Malgré lui, Nikita ne put empêcher un tressaillement nerveux. Son regard fut parcouru d'un éclair glacial, qui fit presque peur à l'infirmière. Il redevint cependant aussitôt souriant et faussement jovial :
« Je me sens parfaitement en forme à présent, madame...
« Bien sûr ! ironisa-t-elle. Lebedev, je te dis que je sais tout sur toi : tu as une maladie rare et incurable qui fait que ton organisme n'est pas équipé pour supporter de tels traumatismes physiques. Pour faire simple, tu es plus fragile que la moyenne... Pourtant tu as l'air de tout faire pour mettre ta vie en danger ! Quoi que tu aies pu dire à tes camarades de Serpentard – parce que je me doute que c'est parce que tu les as insultés qu'ils te sont tombés dessus, les Serpentards vouent habituellement un respect héréditaire envers les élèves de Durmstrang – débrouille-toi pour t'excuser auprès d'eux, qu'ils t'oublient. Si besoin est, j'agirai pour que des conditions spéciales soient appliquées à ton cas, un dortoir isolé, une surveillance de la part de ton directeur de Maison : je suis habilitée à le faire en cas de risques pour l'intégrité physique ou psychologique des élèves.
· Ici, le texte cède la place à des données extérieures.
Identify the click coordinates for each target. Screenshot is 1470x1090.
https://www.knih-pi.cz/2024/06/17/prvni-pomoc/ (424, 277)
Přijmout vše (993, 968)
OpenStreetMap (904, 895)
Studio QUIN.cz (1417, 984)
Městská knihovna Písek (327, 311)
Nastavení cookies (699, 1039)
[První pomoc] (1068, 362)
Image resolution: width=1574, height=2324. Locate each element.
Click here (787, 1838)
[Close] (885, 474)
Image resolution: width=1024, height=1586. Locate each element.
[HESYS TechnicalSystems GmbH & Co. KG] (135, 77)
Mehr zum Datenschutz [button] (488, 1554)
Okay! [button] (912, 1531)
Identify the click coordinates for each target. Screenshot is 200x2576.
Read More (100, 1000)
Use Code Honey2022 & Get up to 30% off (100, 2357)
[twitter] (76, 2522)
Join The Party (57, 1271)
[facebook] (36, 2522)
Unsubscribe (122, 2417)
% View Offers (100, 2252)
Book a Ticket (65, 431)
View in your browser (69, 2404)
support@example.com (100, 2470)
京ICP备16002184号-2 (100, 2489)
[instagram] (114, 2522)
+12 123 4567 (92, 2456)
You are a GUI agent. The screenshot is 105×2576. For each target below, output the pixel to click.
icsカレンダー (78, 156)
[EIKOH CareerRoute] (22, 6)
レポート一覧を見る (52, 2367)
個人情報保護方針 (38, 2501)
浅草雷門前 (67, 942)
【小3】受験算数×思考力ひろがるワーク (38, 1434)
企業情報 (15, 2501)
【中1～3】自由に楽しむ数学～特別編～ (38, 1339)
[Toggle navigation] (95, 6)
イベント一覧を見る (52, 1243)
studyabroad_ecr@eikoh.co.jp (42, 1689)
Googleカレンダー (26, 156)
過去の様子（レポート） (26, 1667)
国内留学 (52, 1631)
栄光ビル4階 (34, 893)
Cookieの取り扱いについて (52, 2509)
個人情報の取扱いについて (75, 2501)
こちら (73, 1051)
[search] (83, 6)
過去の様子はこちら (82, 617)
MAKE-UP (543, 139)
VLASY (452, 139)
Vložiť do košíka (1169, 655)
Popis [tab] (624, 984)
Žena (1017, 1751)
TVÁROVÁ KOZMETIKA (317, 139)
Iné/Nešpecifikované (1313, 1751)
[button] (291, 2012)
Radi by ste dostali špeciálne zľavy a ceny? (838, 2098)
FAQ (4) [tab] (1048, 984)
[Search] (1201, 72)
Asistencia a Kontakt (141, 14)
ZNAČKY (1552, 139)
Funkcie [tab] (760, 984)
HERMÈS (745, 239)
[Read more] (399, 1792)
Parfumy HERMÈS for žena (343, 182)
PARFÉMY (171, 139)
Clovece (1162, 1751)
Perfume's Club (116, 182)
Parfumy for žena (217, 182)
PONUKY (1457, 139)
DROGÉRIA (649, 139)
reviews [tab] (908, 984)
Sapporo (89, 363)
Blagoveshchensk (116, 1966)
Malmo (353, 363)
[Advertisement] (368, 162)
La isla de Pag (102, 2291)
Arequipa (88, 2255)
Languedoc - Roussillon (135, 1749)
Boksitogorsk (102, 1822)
« Ce... ce ne sera pas nécessaire, madame Pomfresh, l'interrompit poliment Nikita. Considérez que l'incident est clos, il n'aura pas d'autres répercutions. »
L'infirmière le scruta, sourcils haussés, l'air peu convaincue ; pourtant, elle finit par secouer la tête en soupirant et quitta son chevet de ses petits pas précipités, marmonnant un « eh ben voyons ! » ironique au passage.
Nikita put enfin sortir le lendemain, toutes ses plaies pratiquement guéries grâce aux excellents soins de madame Pomfresh, très compétente dans son domaine – de son avis, bien davantage que madame Kuzmanova, l'infirmière de Durmstrang. Il conserva cependant une certaine amertume dans sa mémoire de tout cet événement – amertume qui ne l'empêcha pourtant pas d'adresser de chaleureux remerciements à Melwys Stingers et à Percy Weasley lorsqu'il apprit qu'ils l'avaient porté alors qu'il était inconscient.
À sa grande satisfaction, Marcus Flint et sa bande, ayant été mis au courant de sa brève hospitalisation, le laissèrent tranquille depuis ce jour, considérant qu'ils étaient quittes. Après tout, il avait lui-aussi envoyé Ursula et les frères O'Laughlin à l'infirmerie – et les avait condamnés à plusieurs semaines consécutives de crises d'insomnie aigue par la même occasion.
Il s'était bel et bien racheté... en un certain sens.